Father and son. A bottle of red wine. Steak and chips. Robert had persuaded the kitchen to serve them late. A loving father who wishes he had done this before. Wishes he had made a habit of it. He asks Nicholas about work but only half listens as he answers. Being a trainee salesman for John Lewis isn’t the career he and Catherine had hoped for their son, but nevertheless Nicholas seems to have enough to say about it to convince his father he’s all right and he’s perked up now he has eaten. He was ravenous. He tells Robert about training days and staff benefits. But is this really what he wants to do with his life? Is it enough? And does he really enjoy living in such squalor?

“So how are you finding it, the flat?” Robert asks. Nicholas shrugs, but then a smile tickles his mouth.

“Haven’t actually been there much recently,” he says, sticking his fork into Robert’s chips.

“Oh?”

“There’s a girl I’ve met. I’ve been spending quite a lot of time at her place.”

“So tell me about her.” This is good news.

“Not much to tell. Don’t think she’d be Mum’s cup of tea…”

“Well, it’s nothing to do with her, is it.” His tone makes Nicholas look up in surprise.

“So what’s she like?” Robert moves on.

“Nice. We’re hoping to go away this summer, if we can get the money together.”

“Really? Where?”

“Somewhere cheap. Maybe Spain. Or Majorca,” he says and grins.
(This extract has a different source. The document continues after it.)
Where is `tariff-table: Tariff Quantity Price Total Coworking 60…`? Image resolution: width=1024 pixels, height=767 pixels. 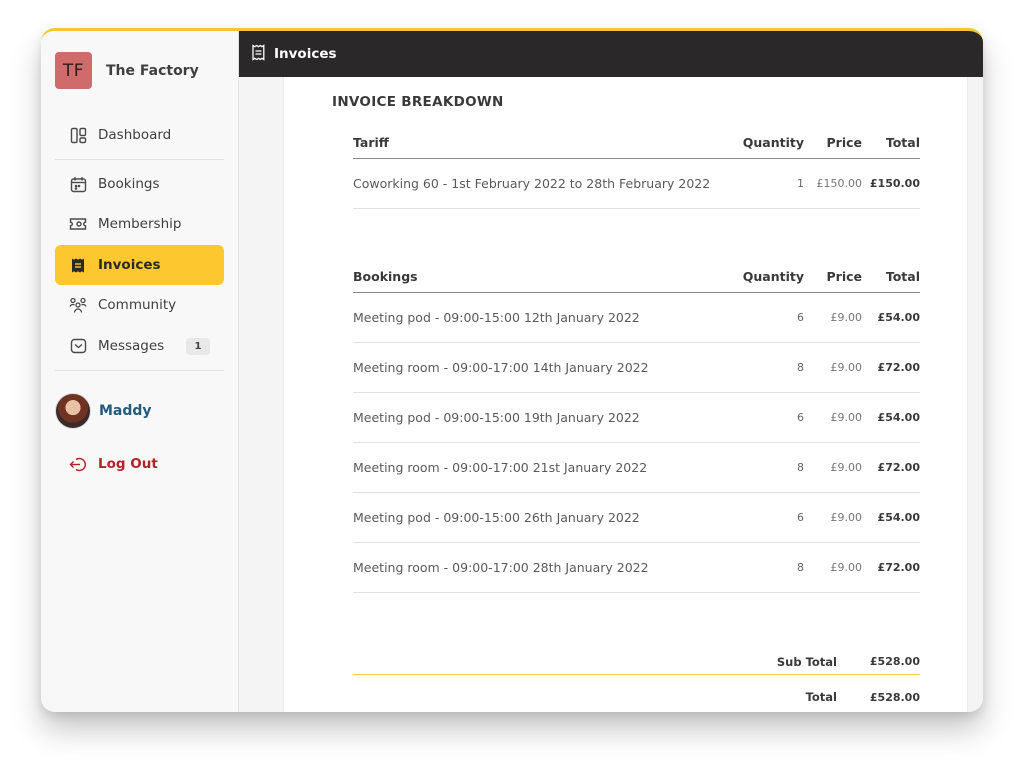 tariff-table: Tariff Quantity Price Total Coworking 60… is located at coordinates (636, 168).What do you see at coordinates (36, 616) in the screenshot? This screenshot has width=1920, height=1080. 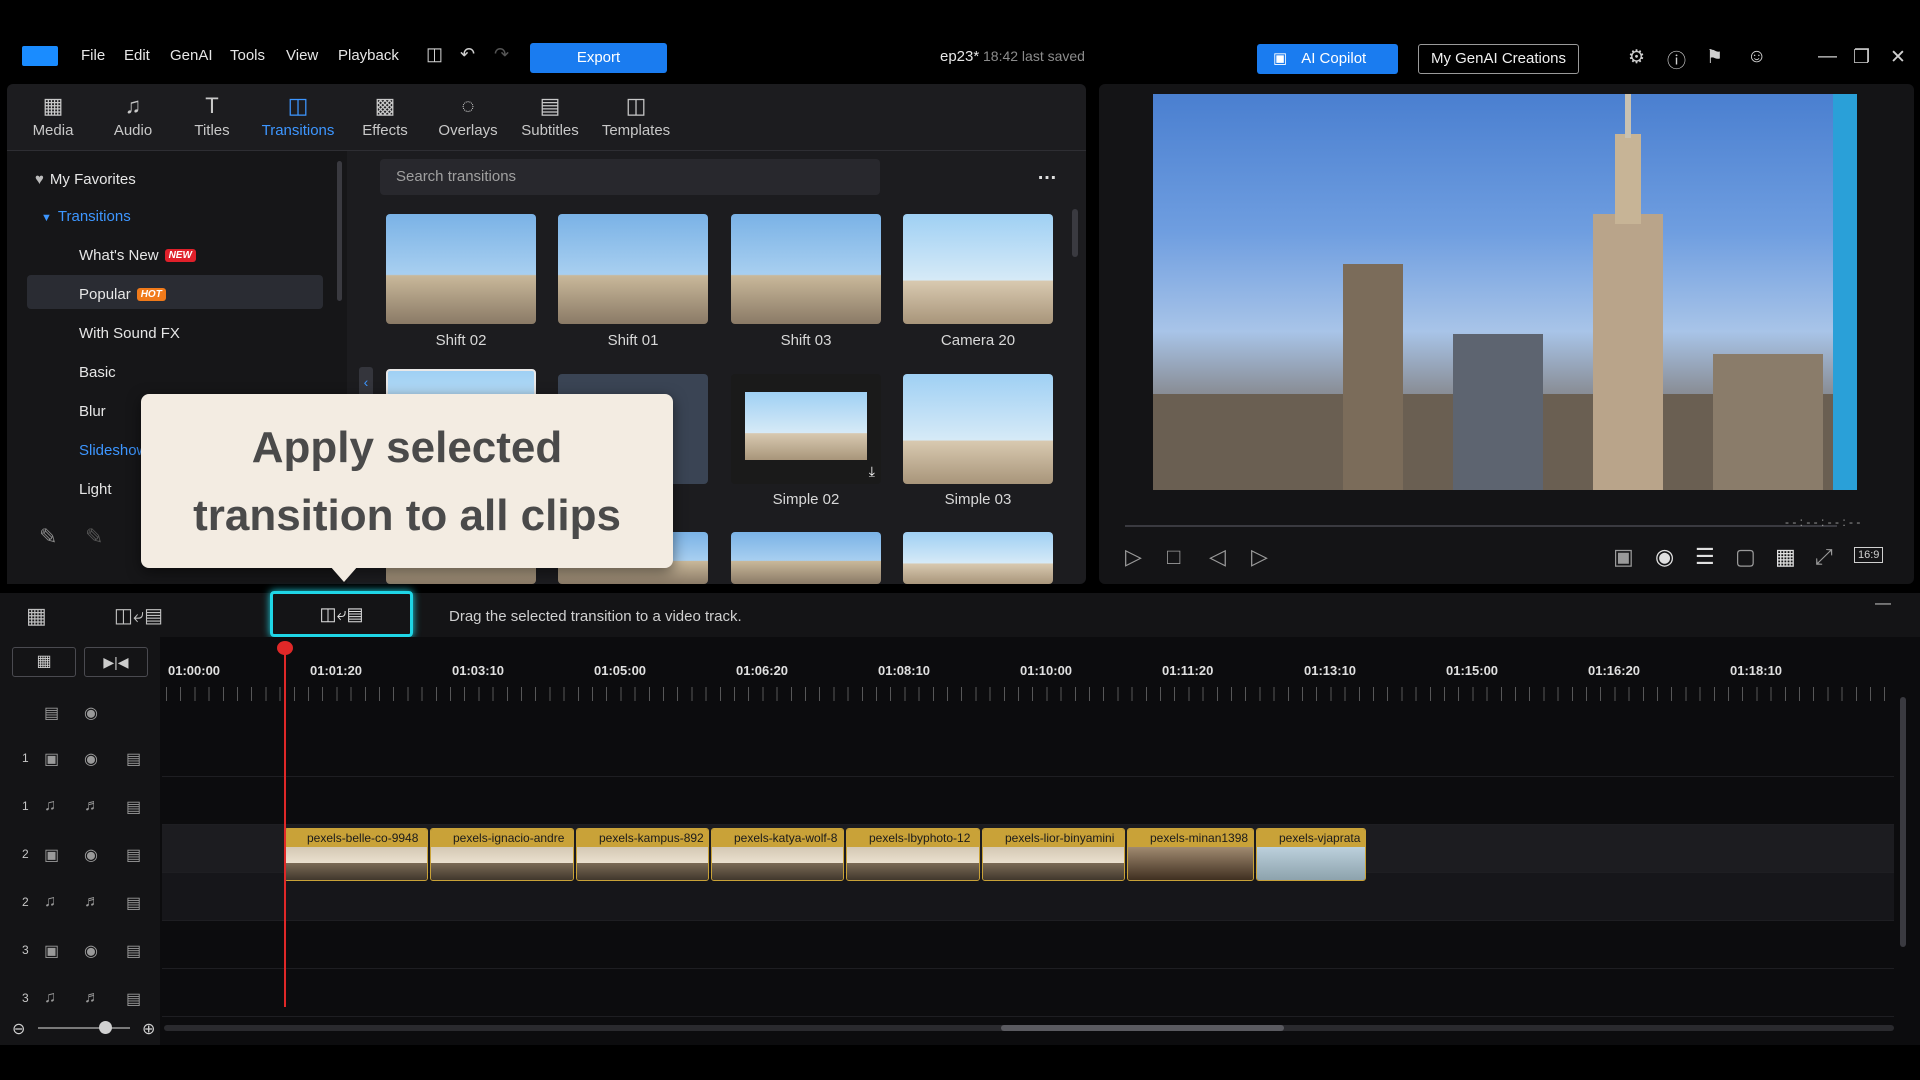 I see `timeline-settings-icon: ▦` at bounding box center [36, 616].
“Spain.” Perfect. “D’you remember that holiday we went on when you were little? To Spain?” Nicholas looks irritated by the change of subject.

“No, I don’t.”

“You were about five. I had to go home halfway through because of work. You and Mum were there on your own.” He scrutinises Nicholas’s face for a sign, but there is nothing. A blank, revealing surely that something must have been erased.

“Vaguely. Not really.”

“It was only for a few days.” He wants to nudge his son into remembering without causing alarm.

“I felt bad about it at the time. I shouldn’t have left you. On your own. With just Mum.” Nicholas looks at him then shrugs.
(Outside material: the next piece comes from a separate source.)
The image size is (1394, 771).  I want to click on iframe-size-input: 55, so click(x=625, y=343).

“I don’t really remember, Dad. Don’t feel bad about it.”

Robert searches his face again for any flicker of pain, but detects none. Whatever he experienced back then has been buried deep.
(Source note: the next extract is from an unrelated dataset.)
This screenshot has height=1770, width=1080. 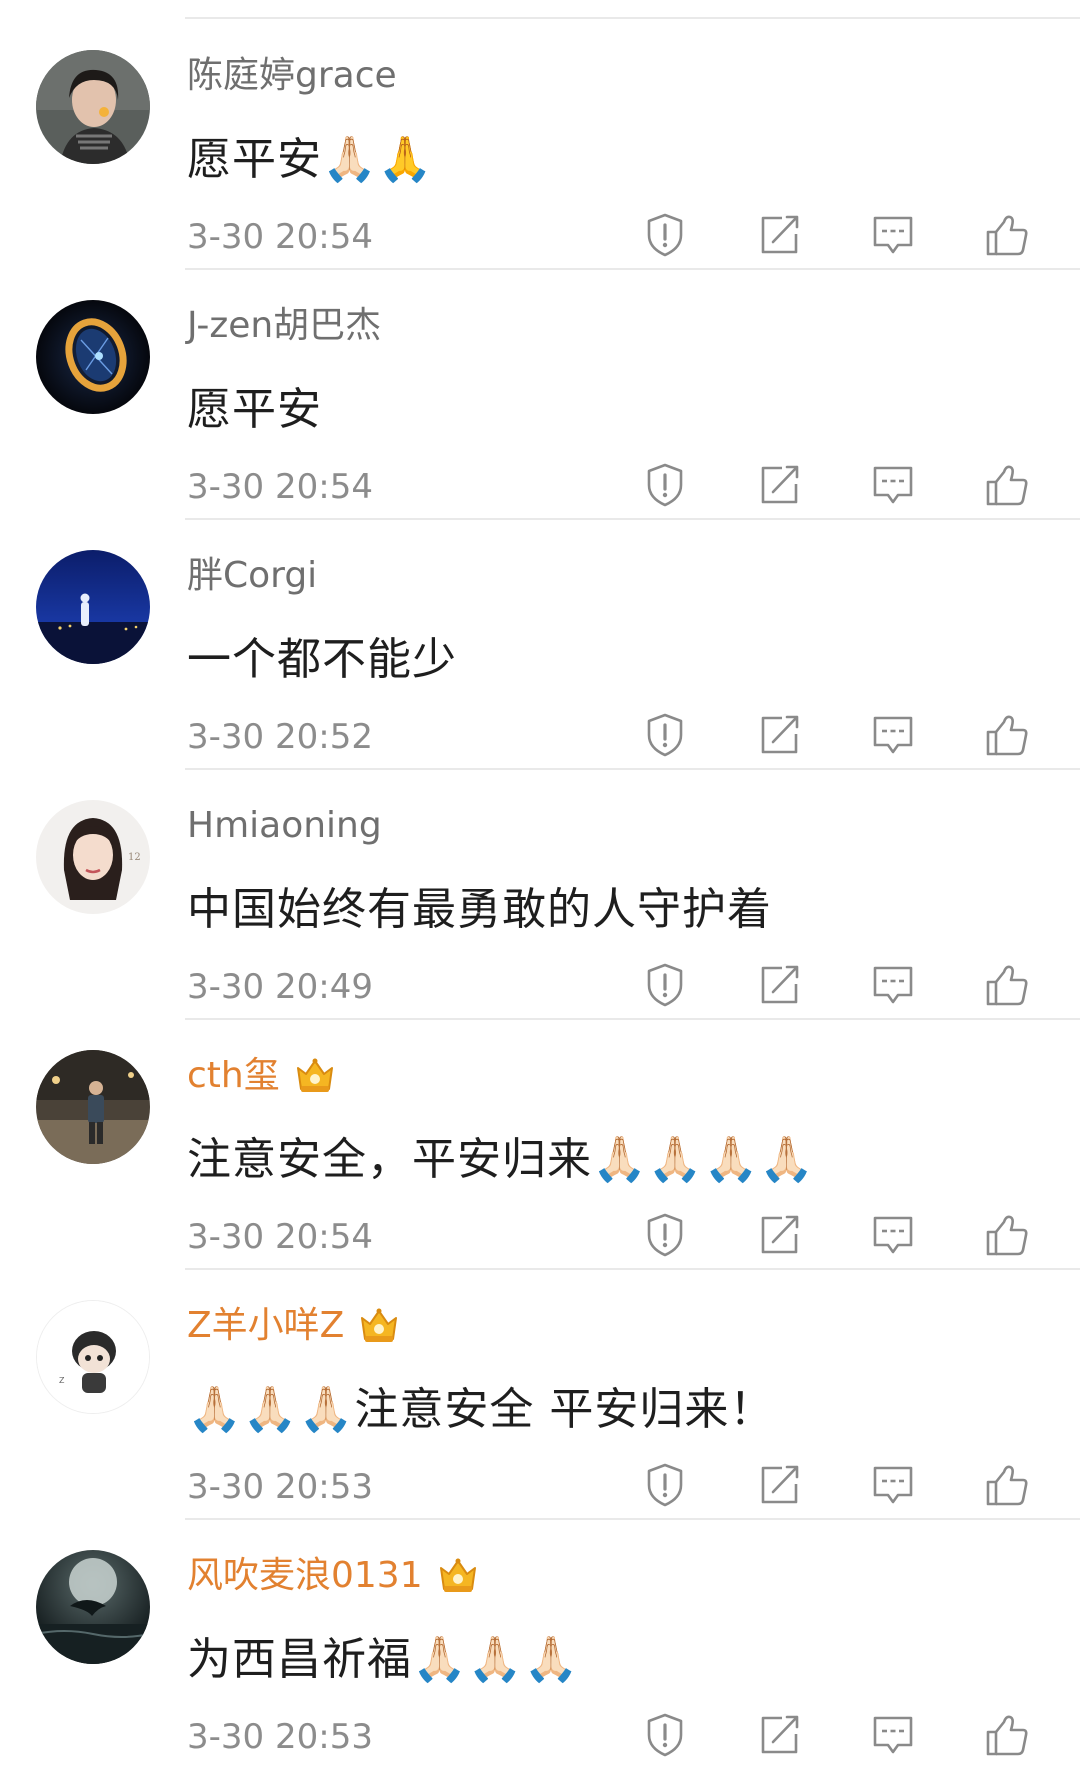 I want to click on username: Z羊小咩Z, so click(x=294, y=1326).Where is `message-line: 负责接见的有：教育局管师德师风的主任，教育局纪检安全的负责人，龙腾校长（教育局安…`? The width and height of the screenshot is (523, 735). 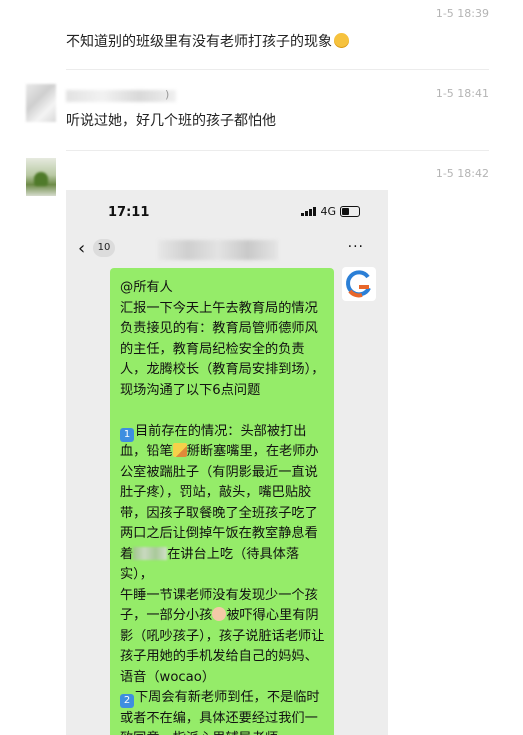 message-line: 负责接见的有：教育局管师德师风的主任，教育局纪检安全的负责人，龙腾校长（教育局安… is located at coordinates (222, 360).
“You should take your girlfriend somewhere nice. I’ll help you out. It must be hard on your salary, with the rent and everything.”

Nicholas is thrown. This is surely against the rules, Mum’s rules, but he’s happy to take anything he can get from his father.

“Thanks,” he says.

After Robert has dropped Nicholas back, he drives around until he is sure Catherine will be asleep. He parks outside the house and looks up at their bedroom window. The light is off. He takes the book from his bag, and lighting the first page with his phone, reads: “Victoria station on a grey, wet, Thursday afternoon. The perfect day on which to escape…”

He is too tired to face what it might tell him now, and it is the photographs which have seared his heart. He will read the book tomorrow. He Googles The Perfect Stranger from his phone, and finds the site for the book. But like Catherine, he finds nothing which tells him who the author might be, male, female, young, old. He presumes male, of his age. He reads the review and wonders who wrote it. He gets out of the car, shuts the door, then lets himself into the house. He listens, makes no noise himself, then goes up to the spare room.